The timing matters. Nationally, stamp duty burdens have been squeezing buyers in Queensland and Victoria, sending some interstate attention back toward coastal NSW. Wollongong, sitting 80 kilometres south of the Sydney CBD and connected to it by the Illawarra Line, has long absorbed overspill from buyers priced out of Sydney's Inner West and Southern Suburbs. That dynamic has not disappeared, but rising interest costs — the Reserve Bank of Australia held the cash rate at 3.85 per cent through June — have clipped borrowing capacity enough to take heat out of the top end.
Where the Growth Is — and Isn't
The coastal strip from Thirroul to Fairy Meadow continues to carry the Illawarra's price premium. A three-bedroom weatherboard on Lawrence Hargrave Drive, Thirroul, changed hands in May for $1.51 million — well above the suburb's twelve-month median of $1.38 million. Fairy Meadow, closer to the University of Wollongong's main Northfields Avenue campus, recorded a median of $1.07 million for the quarter, up 8.2 per cent year-on-year. Demand there has been partly underpinned by academic and professional staff relocating ahead of the university's expanded Health and Wellbeing precinct, which broke ground on Northfields Avenue in March.
The story is different in the CBD fringe. Units in Wollongong's Crown Street corridor, where several build-to-rent projects have added stock over the past eighteen months, posted only a 2.9 per cent annual gain, with a June quarter median of $618,000. Agents working the market around the WIN Entertainment Centre precinct report extended days-on-market for two-bedroom units — some sitting for forty or fifty days before finding buyers. Vendors who priced against the December quarter peak are quietly revising.
Downsizers are feeling the pinch too. Families hoping to trade a four-bedroom home in suburbs like Figtree or Farmborough Heights for something smaller near the coast are encountering a mismatch: buyers for their larger family homes are cautious, while the compact homes they want in Bulli or Austinmer are not softening in price. The Shellharbour local government area, just south of the Wollongong boundary, recorded an even sharper quarterly deceleration — 0.8 per cent in the June quarter versus 3.6 per cent in the December quarter — suggesting the cooling extends across the broader Illawarra region.

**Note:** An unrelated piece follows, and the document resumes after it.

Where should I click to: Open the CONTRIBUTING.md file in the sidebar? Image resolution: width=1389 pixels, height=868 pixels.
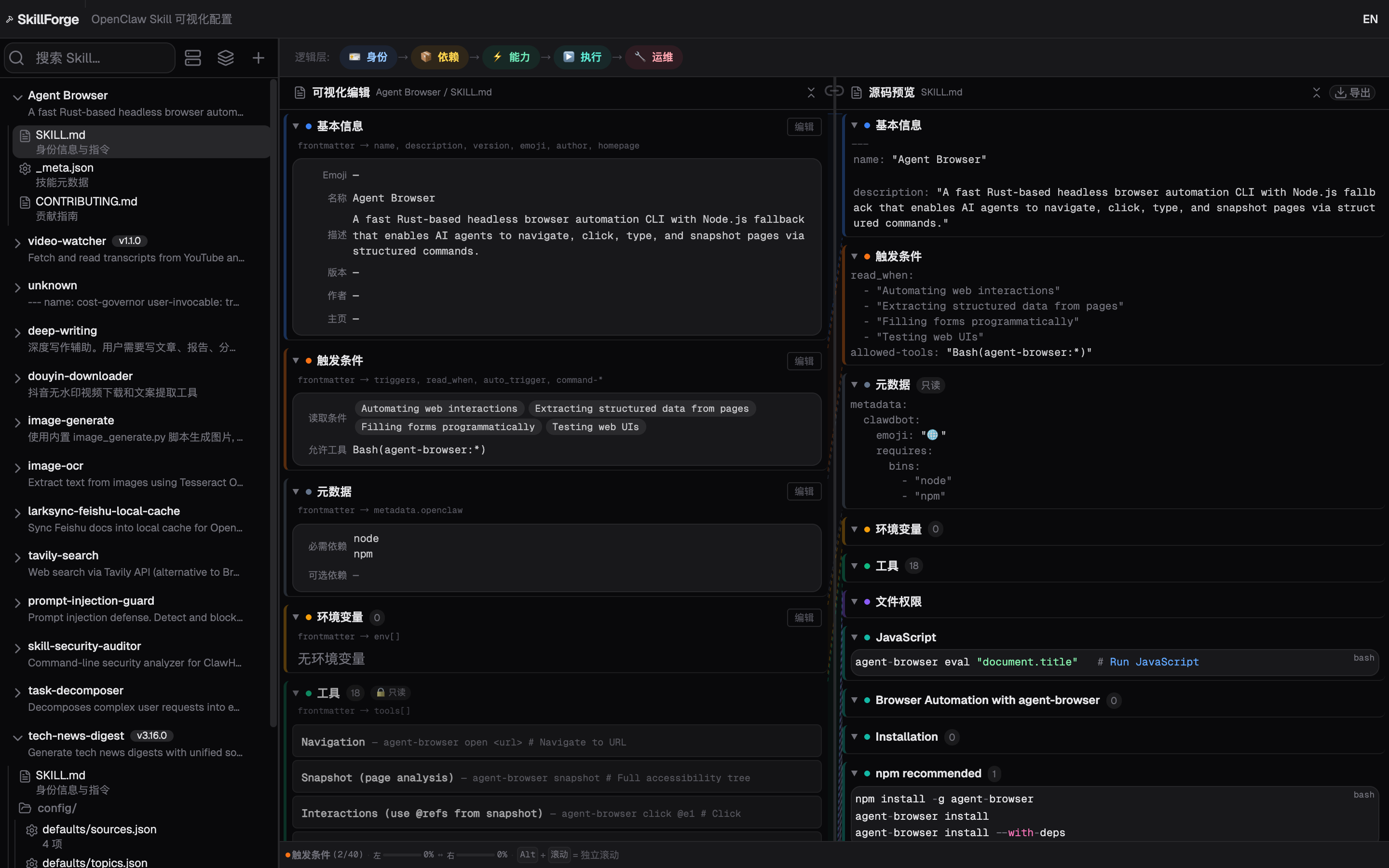click(x=86, y=202)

What Buyers and Sellers Should Watch Next
The spring selling season, which typically lifts Wollongong listing volumes from late August, will be the real test. The NSW government's First Home Buyer Assistance Scheme — which exempts purchases up to $800,000 from stamp duty and offers concessions to $1 million — continues to support activity at the lower end of the market. First-home buyers accounted for an estimated 22 per cent of Wollongong transactions in the June quarter, one of the higher readings in recent years.
Buyers who have been sitting on pre-approvals since early 2026 may find the next six weeks offer better negotiating room than anything seen since 2023. Properties that linger past thirty days are increasingly attracting revised vendor expectations. For sellers, particularly those holding larger homes on the escarpment suburbs between Mount Keira Road and the Princes Highway, pricing sharply at the outset — rather than testing the top — looks like the pragmatic call heading into the second half of the year.
The annual number still looks strong at a headline level. The quarterly number tells a more complicated story.